Entusiasti della fiction Rita e Nando dalla Chiesa:
“Noi figli abbiamo avuto un papà presente. Mia mamma Dora è stata il fulcro della vita di mio padre, che a lei raccontava qualsiasi cosa, comprese le paure e le preoccupazioni. Sembrerà paradossale, ma papà ha avuto un rapporto di padre e figlio anche con il brigatista Patrizio Peci che vorrei incontrare e ringraziare: si è fidato di mio padre in un momento di grande tensione”.
Fondamentale alla realizzazione della serie è stato il Comando generale dell’Arma dei Carabinieri che ha permesso di girare in luoghi reali.
I ragazzi del Nucleo antiterrorismo sono interpretati da Flavio Furno (capitano Gian Paolo Sechi), Andrea Di Maria (Trucido, che, dice Rita dalla Chiesa, “anche io conoscevo come Trucido, non ho mai saputo il suo vero nome”), Viola Sartoretto (Minnie), Romano Reggiani (funzionario), Alessio Praticò (Umberto Bonaventura), Stefano Rossi Giordani (Tedesco).
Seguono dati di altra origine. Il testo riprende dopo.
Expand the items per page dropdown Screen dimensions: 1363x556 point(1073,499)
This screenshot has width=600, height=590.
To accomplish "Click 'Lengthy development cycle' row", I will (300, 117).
Cecilia Bertozzi, Camilla Semino Favro e Luigi Imola vestono i panni dei tre figli Simona, Rita e Nando Dalla Chiesa, Claudia Marchiori quelli della seconda moglie Emanuela Setti Carraro, nei panni di Dora, Teresa Saponangelo.
Alla conferenza stampa presente anche il Generale dei Carabinieri Ubaldo Del Monaco: “Per noi carabinieri Carlo Alberto è un esempio che viviamo ogni giorno. Ha puntellato la propria esistenza con fatti straordinari e con delle intuizioni illuminanti, che ancora oggi sono attuali”.